## Written task
Locate each line of the material below that contains the string "screenshot", and copy those lines in full.

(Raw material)
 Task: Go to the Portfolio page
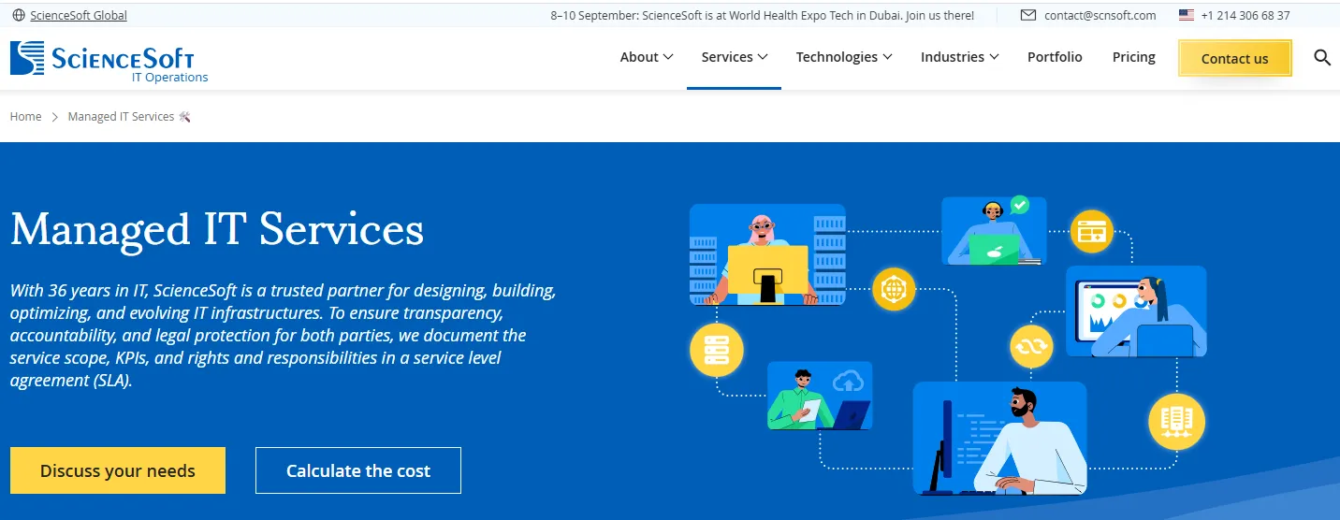point(1055,57)
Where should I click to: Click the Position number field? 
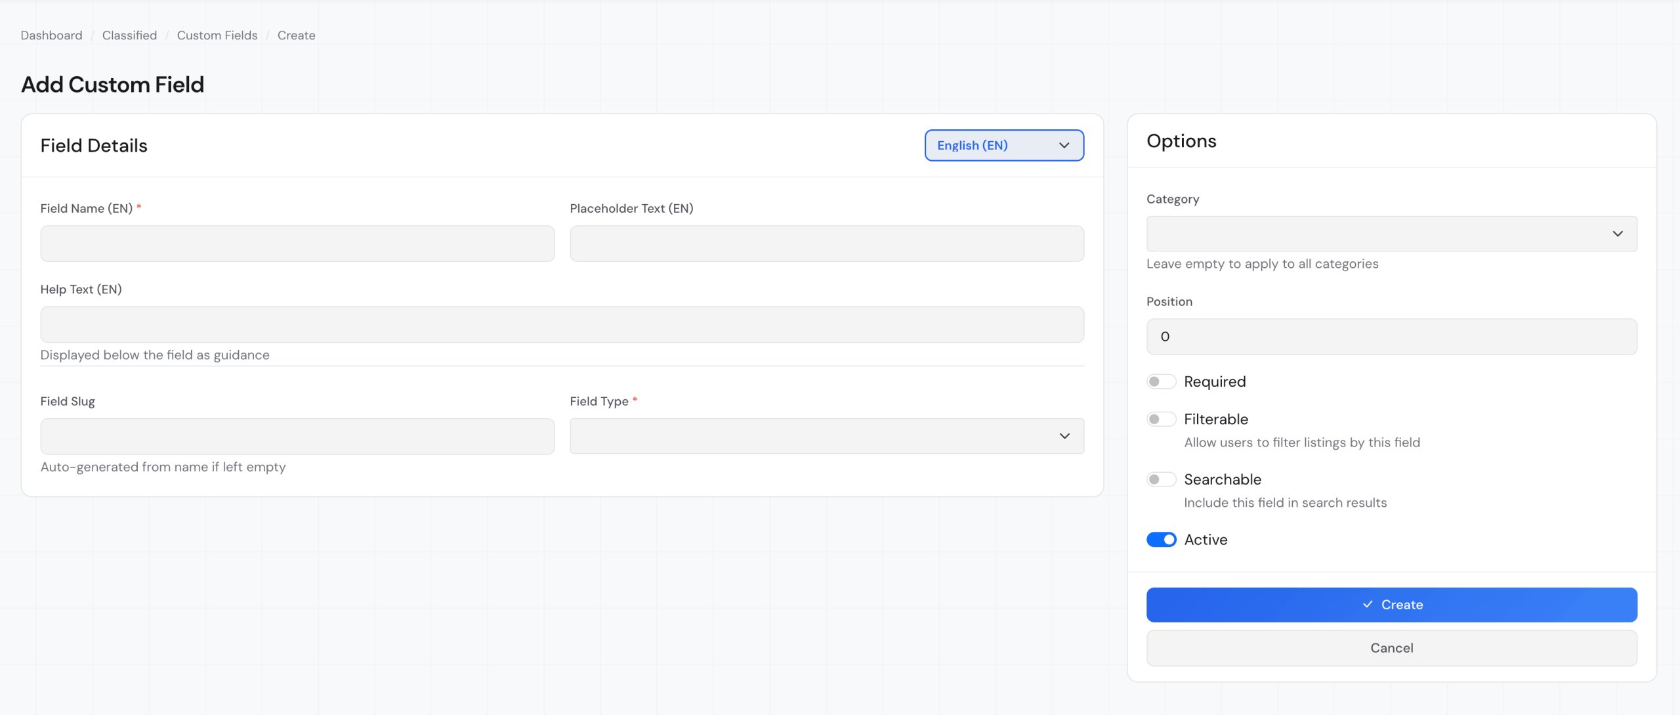(x=1391, y=337)
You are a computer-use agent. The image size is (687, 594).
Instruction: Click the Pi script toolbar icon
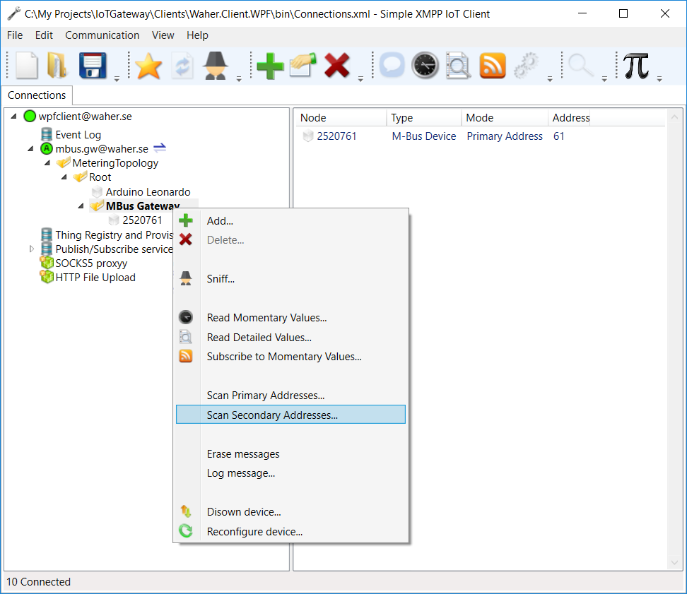(x=636, y=66)
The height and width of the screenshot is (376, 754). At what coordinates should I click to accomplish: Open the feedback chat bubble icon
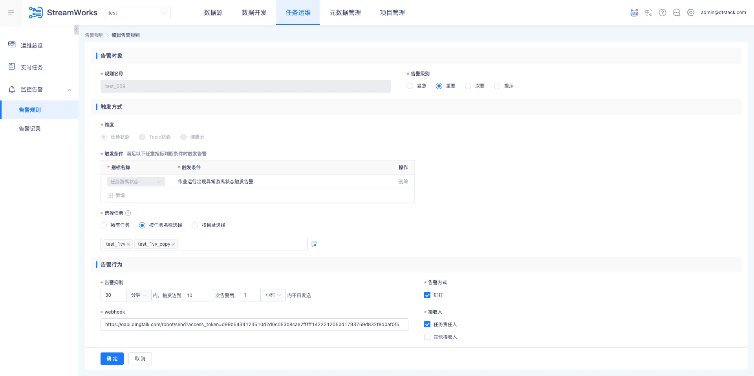pyautogui.click(x=677, y=13)
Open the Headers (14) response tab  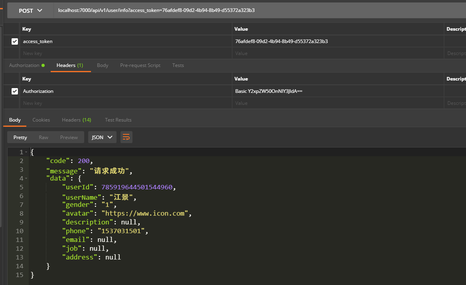click(76, 120)
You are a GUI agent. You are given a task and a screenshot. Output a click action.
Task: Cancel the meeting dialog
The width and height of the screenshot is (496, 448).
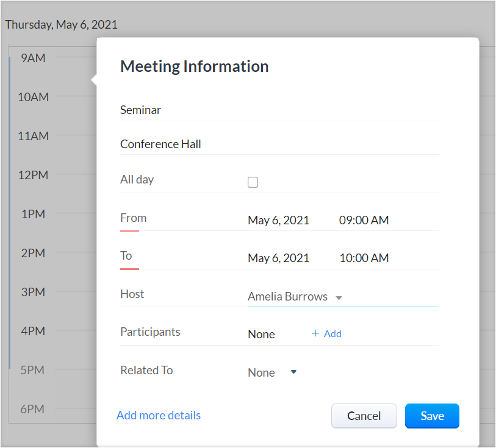(364, 416)
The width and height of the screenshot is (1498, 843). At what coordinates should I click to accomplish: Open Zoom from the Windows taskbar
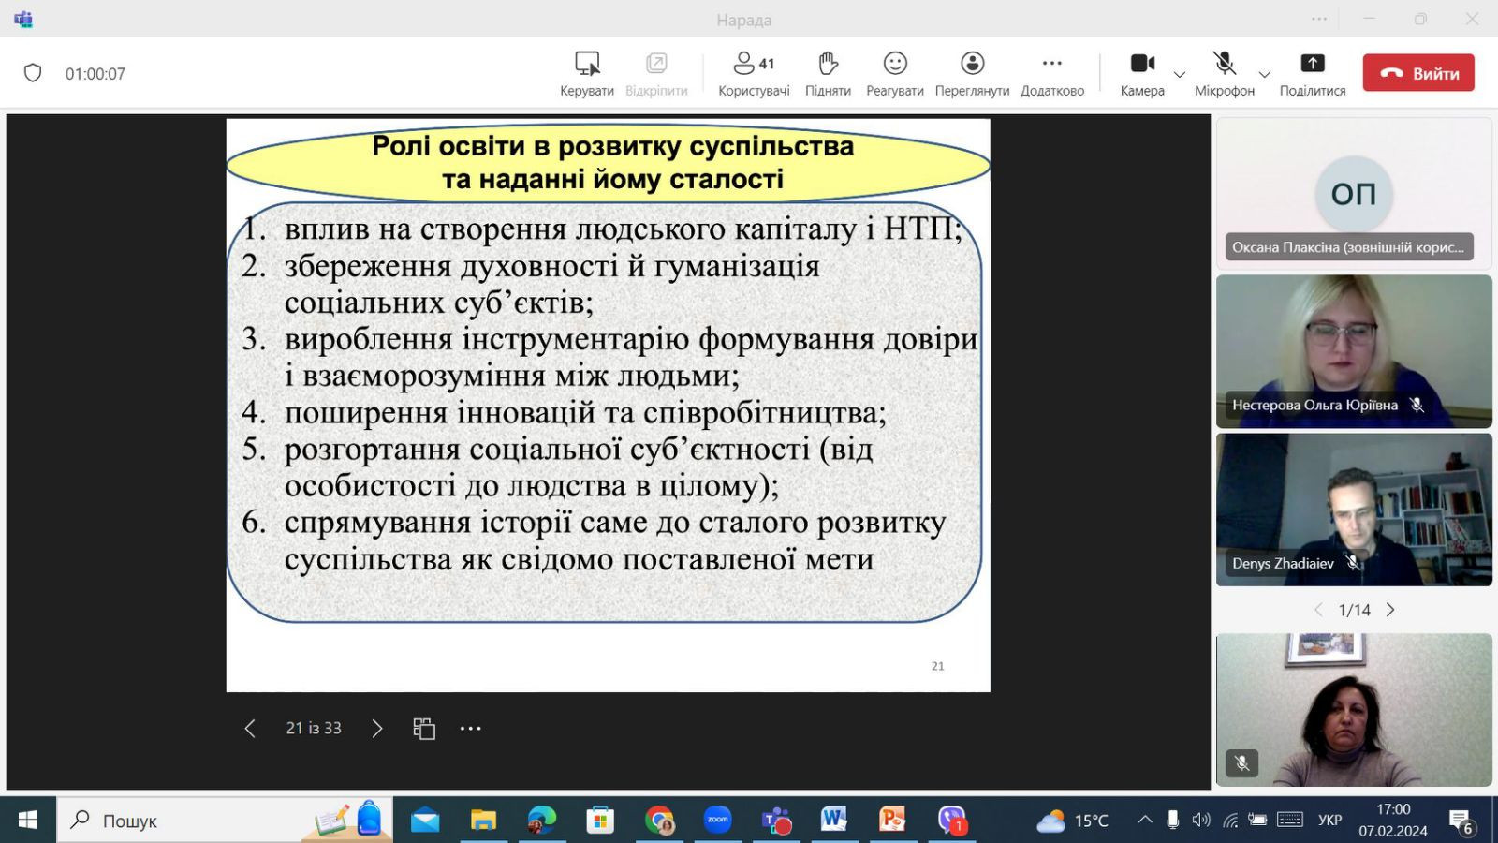coord(717,821)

## Expected answer
The height and width of the screenshot is (376, 754). At what coordinates should I click to accomplish: Open the feedback chat bubble icon
You are a GUI agent. You are given a task and a screenshot. Output a click action.
The width and height of the screenshot is (496, 448).
The width and height of the screenshot is (1498, 843). At what coordinates should I click to accomplish: Open Zoom from the Windows taskbar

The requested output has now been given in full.